[Collected data]
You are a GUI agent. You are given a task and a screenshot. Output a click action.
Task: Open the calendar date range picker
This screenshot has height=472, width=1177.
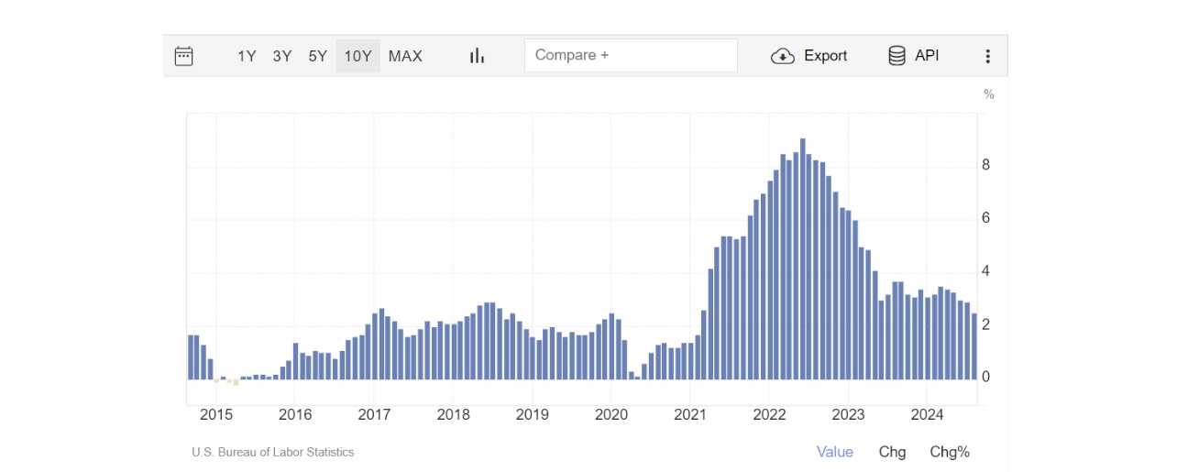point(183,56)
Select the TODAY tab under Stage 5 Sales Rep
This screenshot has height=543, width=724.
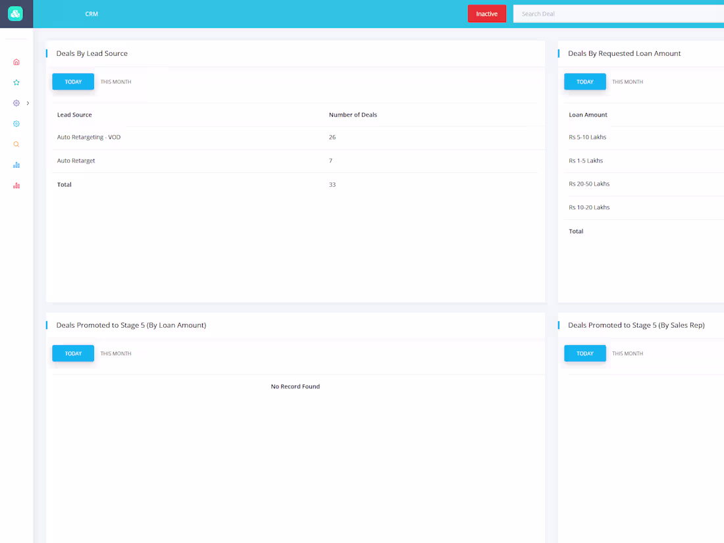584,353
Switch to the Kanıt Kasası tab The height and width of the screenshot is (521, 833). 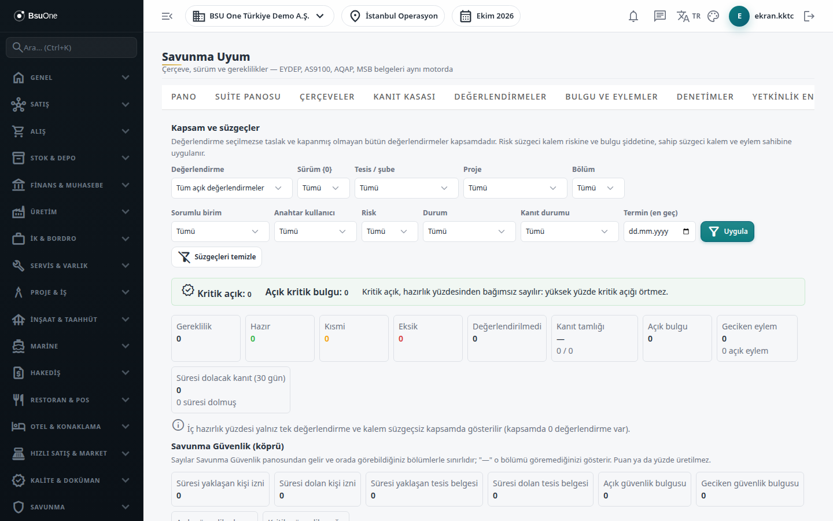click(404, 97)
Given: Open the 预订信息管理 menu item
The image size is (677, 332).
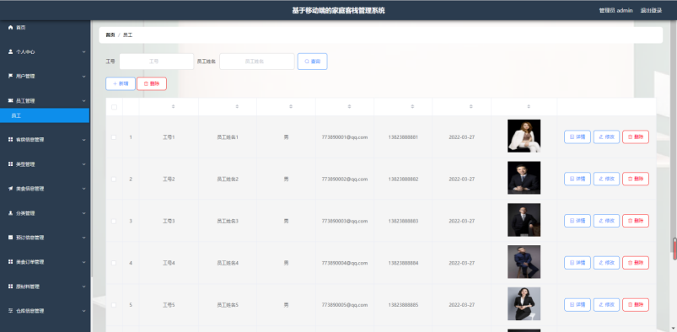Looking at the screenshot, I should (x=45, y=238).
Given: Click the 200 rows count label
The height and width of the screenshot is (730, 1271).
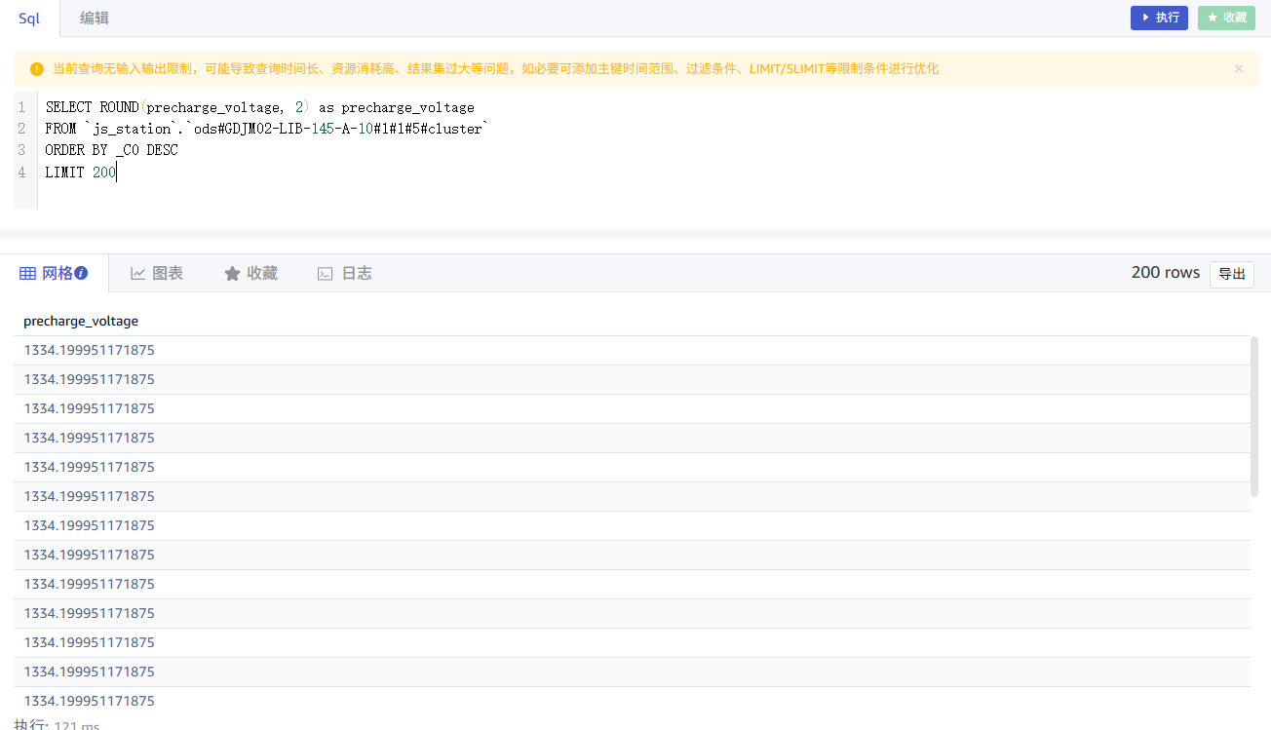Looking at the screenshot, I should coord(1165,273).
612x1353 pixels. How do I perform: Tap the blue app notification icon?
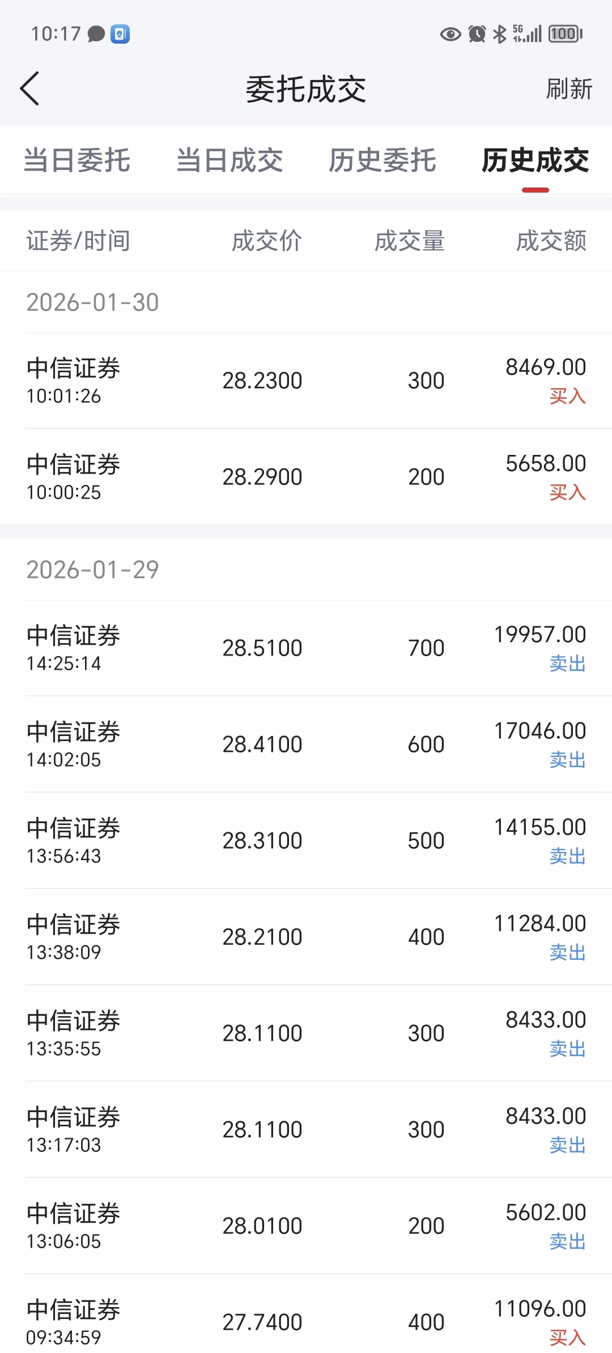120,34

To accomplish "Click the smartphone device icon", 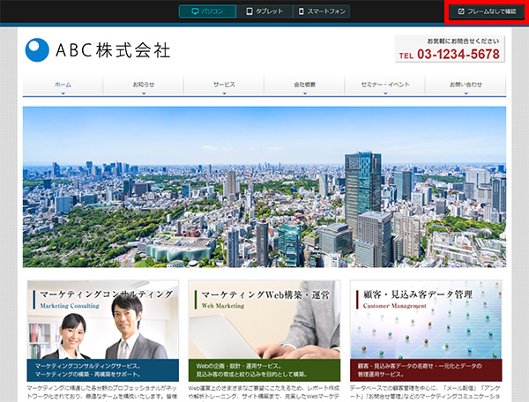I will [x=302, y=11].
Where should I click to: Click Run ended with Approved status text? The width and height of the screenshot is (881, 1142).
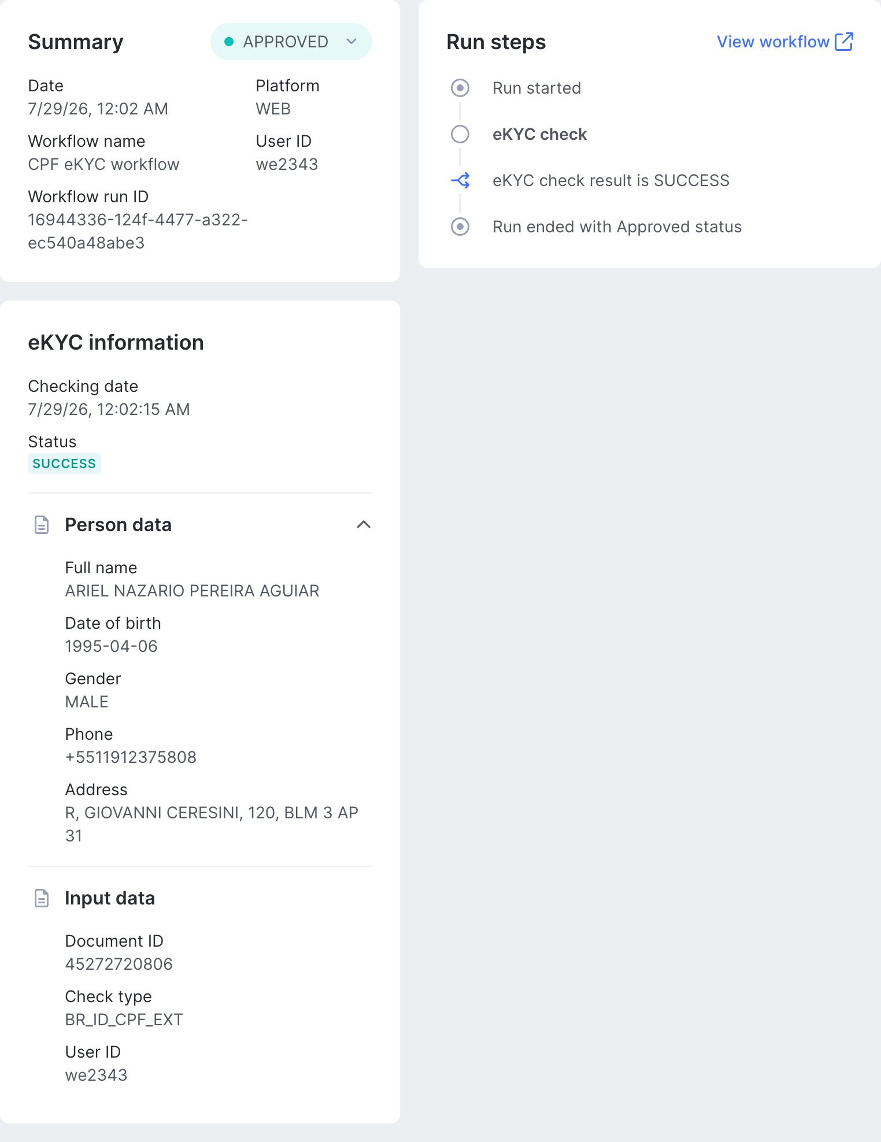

Task statement
Wherever a line contains the string "Open", copy that line from the data.

Response
Task: Open the calendar date range picker
Given: Open the 预订信息管理 menu item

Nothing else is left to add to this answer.